By JAYMIE L. WHITE
Special to the Appalachian
STEPHENVILLE – The Canadian Centre on Substance Use and Addiction (www.ccsa.ca) estimates that between 2016-2017 roughly 1 out of every 341 residents of Newfoundland and Labrador were in treatment for substance abuse, and 1 in 4 accessing treatment were doing so for multiple substances. First among them is alcohol, and one third of those seeking treatment have done so before.
The Addiction Recovery Drop-In Centre, located in the Harmon Mall in Stephenville, has provided an understanding and judgement-free space for individuals battling addictions for over five years. The centre’s founder, Don Russell, saw that there was a need in the community and opened its doors on Jan. 5, 2016.
The centre is open Tuesday, Thursday, and Friday every week from 11:00 a.m. to 2:00 p.m., and Russell shared that there is usually a good mix of individuals who are at different points in their journey to recovery.

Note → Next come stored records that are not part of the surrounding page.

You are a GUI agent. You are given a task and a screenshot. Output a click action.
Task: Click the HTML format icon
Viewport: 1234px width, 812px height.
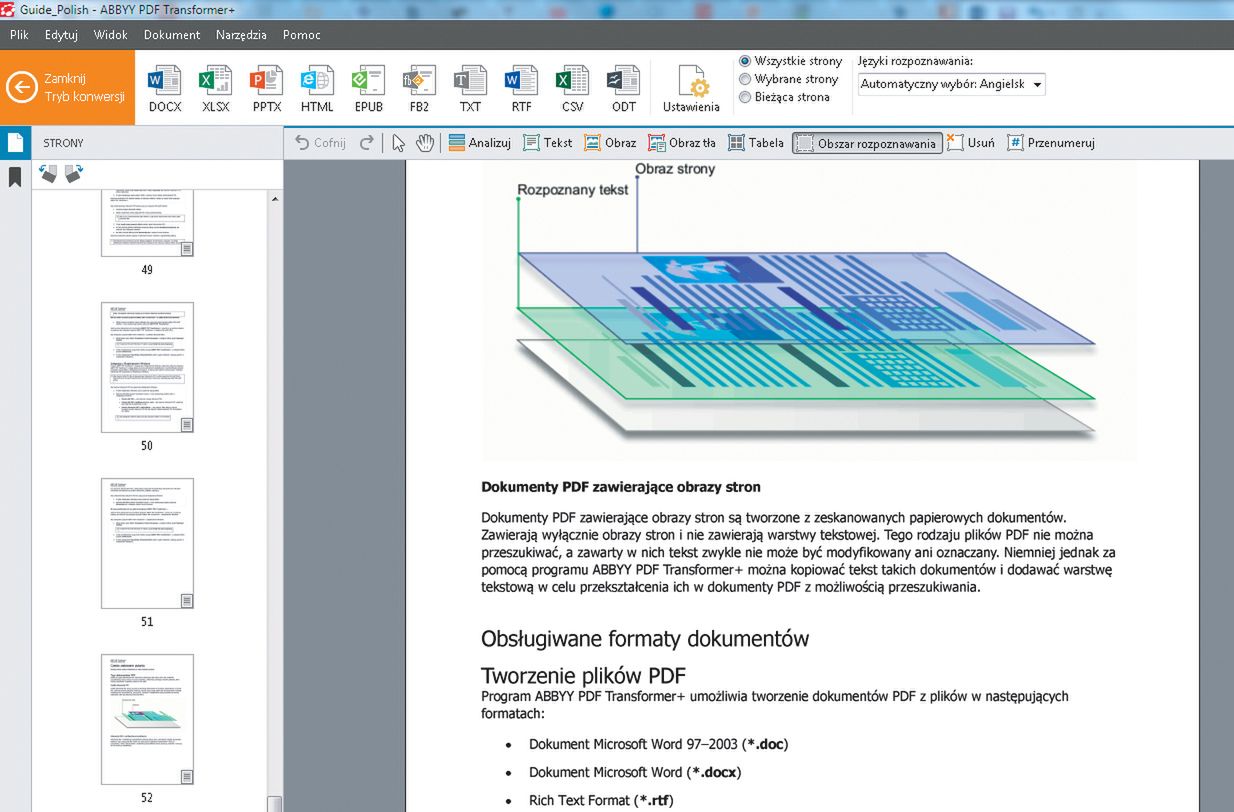(317, 87)
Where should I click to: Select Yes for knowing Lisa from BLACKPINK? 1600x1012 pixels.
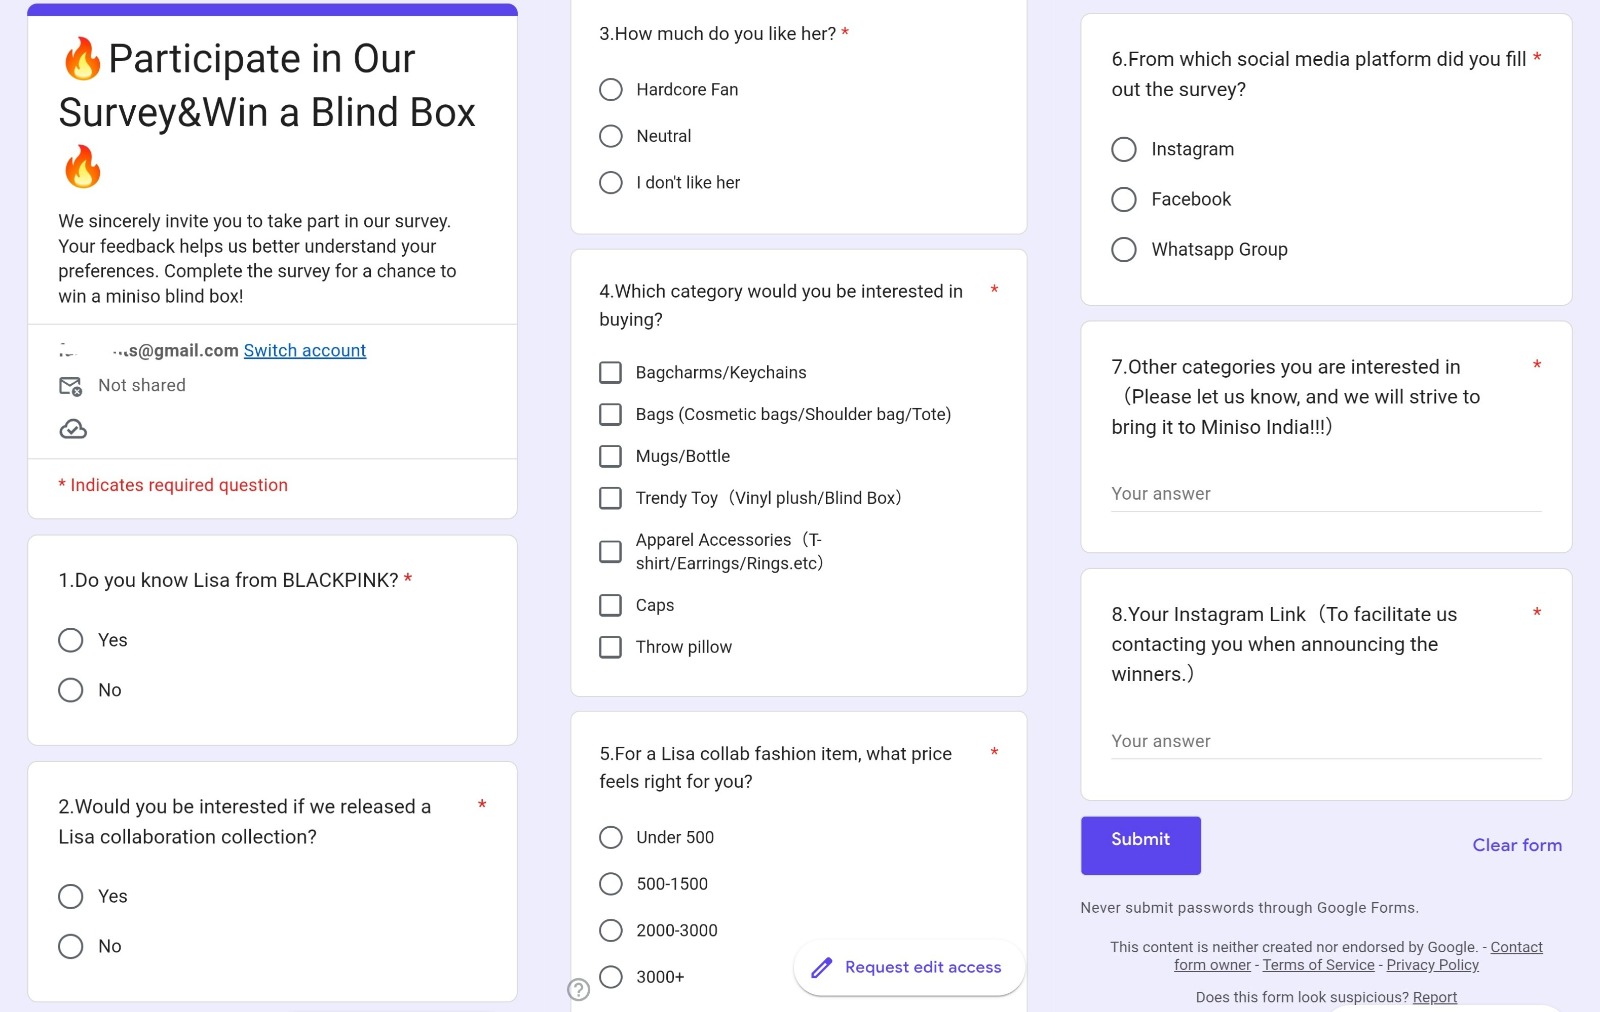71,640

“I have 18 to 20 regulars, but there is always somebody new coming in,” said Russell. “Some go to A.A. (Alcoholics Anonymous), some come here, some see counsellors, and some do all of it. There are three here now who have over five years of sobriety since I started.”

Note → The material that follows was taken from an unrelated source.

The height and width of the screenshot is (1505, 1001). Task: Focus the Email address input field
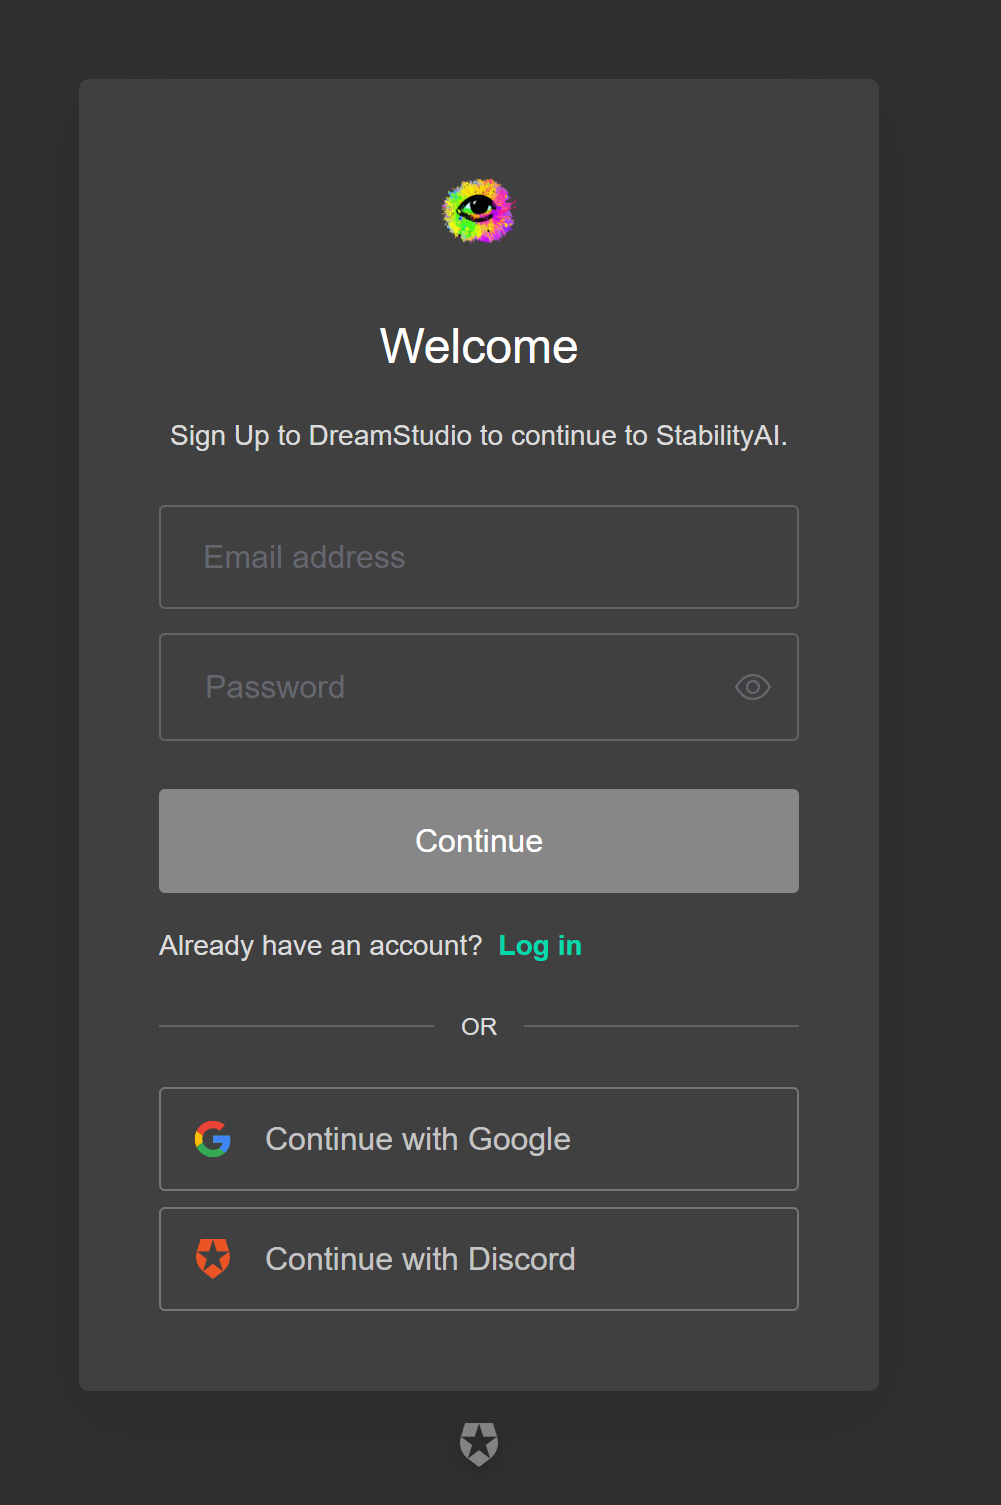click(479, 557)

One regular, who we will not name, has been sober for the past 26 years. He said that he is very grateful for Russell being there to help.
“Resentment is bad. I went through a lot of years resentful and angry. I thought I hated myself, but I’m fighting now. I have to be number one. If I don’t like myself enough and I spend all my time contrary, there’s nobody going to like me for that.”
Russell said the centre offers a safe space for people to get the guidance they need to get over the hurdles they face along the journey to their sobriety.
“They come here for some support, and I explain the program to them; my background. I explain recovery and the anxiety, depression, fear, guilt, and shame that goes along with it once you stop using,” said Russell. “Sometimes the using is a way to cover up some of those feelings, and some things people have done that they wish they hadn’t done. You face these things in recovery and you deal with it, and they need help and assistance along the way to understand what they are going to go through.”
Russell said there are no set programs or schedules, and that people can drop in at any time while they’re open and stay for as long as they want.
“I have people from all different walks of life,” said Russell. “Some people are older, some people are middle-aged, and some are younger. They are all progressing through different stages of their lives, and when you mix all that together in a therapeutic environment, it makes them all feel welcome.”
Russell said one of the most important things about the centre is that it allows people to feel safe and comfortable from the moment that they first walk through the doors. There is a pool table, crib board, guitars, a keyboard, and a table that people can sit around to have coffee, tea, some food, and just talk.
“(It’s) The atmosphere here that you will notice right away. I’m not set up to have it where people don’t engage – they interact constantly,” said Russell. “There’s a lot of healing and interaction and people with the same problem know how to speak to each other, and they help each other through their turmoil and struggles as they go along.”
One woman, who has been in recovery for the past nine months, said she feels so much better knowing that this resource is here and shared that it has helped her immensely throughout her recovery.
“I come here. I’m at peace. Chatting to the people here is nice and if we want to talk to Don we can. It is really good. I’m very happy to be here.”
Russell, who has numerous degrees and designations in the field of addictions and has been in recovery himself for 37 years, understands the importance of being able to talk through the struggles people face at every point during recovery.
“I feel that I understand and I know they need understanding,” said Russell. “We get along well. It’s very laid-back. We have a lot of humour, and humour is very therapeutic. Some people have their troubles. They’ve made mistakes and are paying the price regarding the guilt and shame. Forgiveness is hard sometimes, but you need to talk about it.”
Russell receives no money from the government and no salary for the work he does. He is able to keep the doors open and pay the rent because of numerous generous donations from different organizations around the community.
“There is no money involved. There’s no files. There’s no notes involved. I just count people,” said Russell. “There have been 8,700 visits in five years at nine hours a week, and sometimes we were shut down during COVID.”
Russell no longer has to worry about pandemic-related shutdowns anymore as the centre is now considered an essential service by the government, as it is essential for people in recovery to have that safe space.
“It’s a place to go. People in recovery don’t want to be around bars but they need to socialize and the things they’d like to talk about you can’t talk about in Tim Horton’s. There’s no privacy,” said Russell. “It’s completely open, but anytime people want to talk to me on the QT, I’m available for that and it happens about once or twice a day. It’s a slow process. Not everybody heals at the same time, but that’s what makes it so effective.”
Another who frequents the drop in centre said that it has been instrumental in teaching him how to be around people again.
“I have been withdrawn from society a lot and this place here has brought out my socializing and my ability to meet people again. It’s a great place to go; very positive. I’m struggling but I keep trying.”